Follow the outline below by inserting your own review questions.

  1. Give your child an envelope with scrabble tiles. When your child unscrambles the letters, it will spell out the room where she is to start.
    1. Ex: CNKITEH→ KITCHEN.
  2. In the room, there is a sign that says “start here.” Below the sign is a color pattern made of legos. The colors correspond to some balloons in the room.
    1. Ex: The legos are stuck together in a red-yellow-blue-green pattern. There are red, yellow, blue and green balloons randomly in the room
  3. Nearby are a pair of scissors to pop the balloons. The balloons must be popped in the order of the lego color pattern.
    1. Ex: The child pops the red balloon first, then the yellow, blue and green.
  4. Inside each balloon is a historical question that warrants a number answer.
    1. Ex: How many languages were there before the Tower of Babel? 1
    2. How many tribes of Israel were there? 12
    3. How many years did the Israelites wander in the wilderness? 40
    4. How many sons did Abraham have? 2
  5. Using the answers from the balloons, unlock an ipad to reveal the background screen.
    1. Ex: the passcode to unlock the screen is 112402
  6. The home screen background is the next clue. A question with an answer in the Bible.
    1. Ex: The background screen is an image of Noah’s ark card with the Scripture reference blacked out. Your child must determine that the Scripture reference, Genesis 6, is missing.
  7. Your child looks around the room for a Bible.

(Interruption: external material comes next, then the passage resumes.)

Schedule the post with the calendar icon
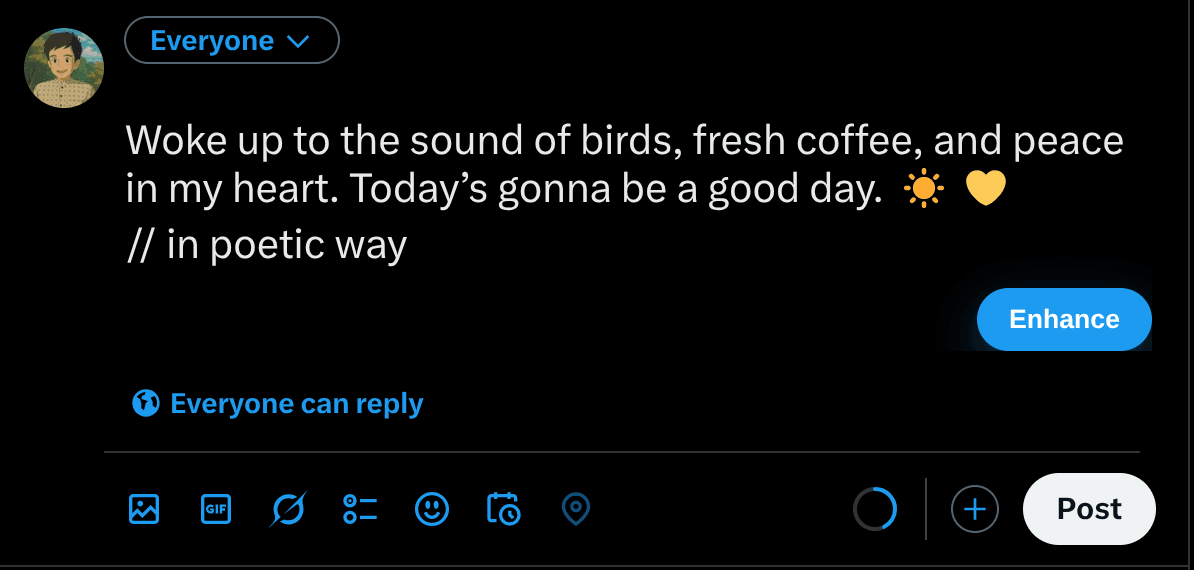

Once found, she goes to Genesis 6, there will be a piece of paper with a hidden message written on it in white crayon. There are watercolor paints and a cup of water nearby. Use the watercolor paints to uncover the message to the next clue. This clue should direct your child to a vessel of some kind: vase, bowl, dish, etc.
    1. Ex: The hint written with white crayon says : What did Esau trade his birthright for? Find something he would have used to hold it. (answer: bowl)

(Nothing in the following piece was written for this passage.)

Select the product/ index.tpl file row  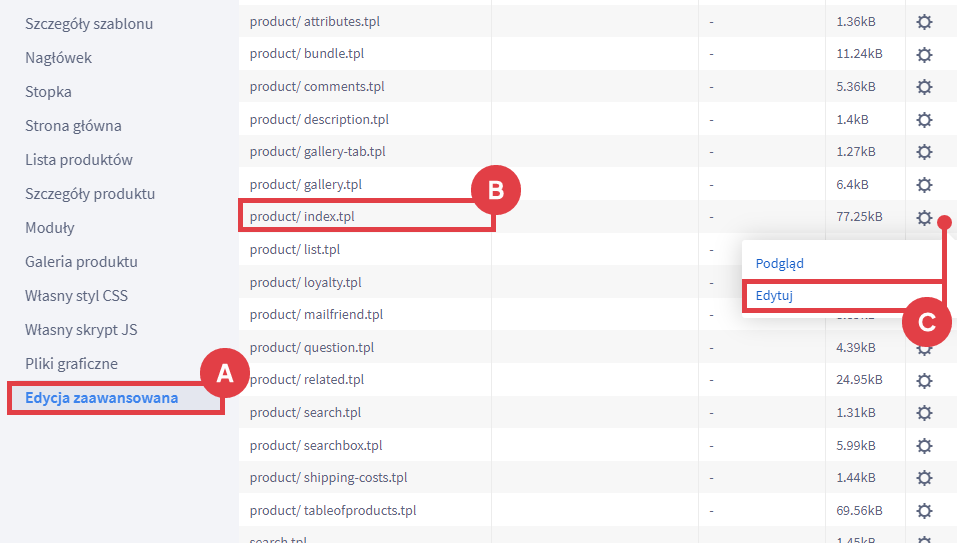[302, 217]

  8. Inside the vessel is another number question written on a scrap of paper or post-it. The number of digits should match the first padlock that is connected to the scissors, keeping them shut.
    1. Ex: What is the date of the Exodus? 1446 B.C. Use the numbers 1446 to unlock the scissors.
  9. Look around the room for something to cut. A box that is taped shut says “cut here.”
  10. Once the box is cut open, inside the box is a puzzle of a historical landmark relevant to the review. Must put the puzzle pieces together to reveal the image and clue written on the puzzle. The clue should send the child to a piggy bank. This website creates puzzles out of any image you upload.
    1. Ex: A puzzle of the Egyptian pyramid, once assembled, reads “Pharaoh kept his riches in his tomb where do you keep yours?”
  11. Inside the piggy bank is another clue. A review question with a numerical answer (date, number of years of something, number of people at an event, etc.)
    1. Ex: What is the date of the Call of Abram? 2082 BC
  12. The numbers are the code that unlocks another lock that is keeping a backpack locked. Unlock the backpack.
    1. Ex: Use the answer, 2082, to unlock the backpack
  13. Inside the bag is a historical book with a clue hidden on one of the pages. Whether written on a post-it on a page or by highlighting the words directly in the book to form a clue. The clue should direct her to where the key is hidden.
  14. Find the key. It unlocks the safe. Inside the safe is your child’s prize!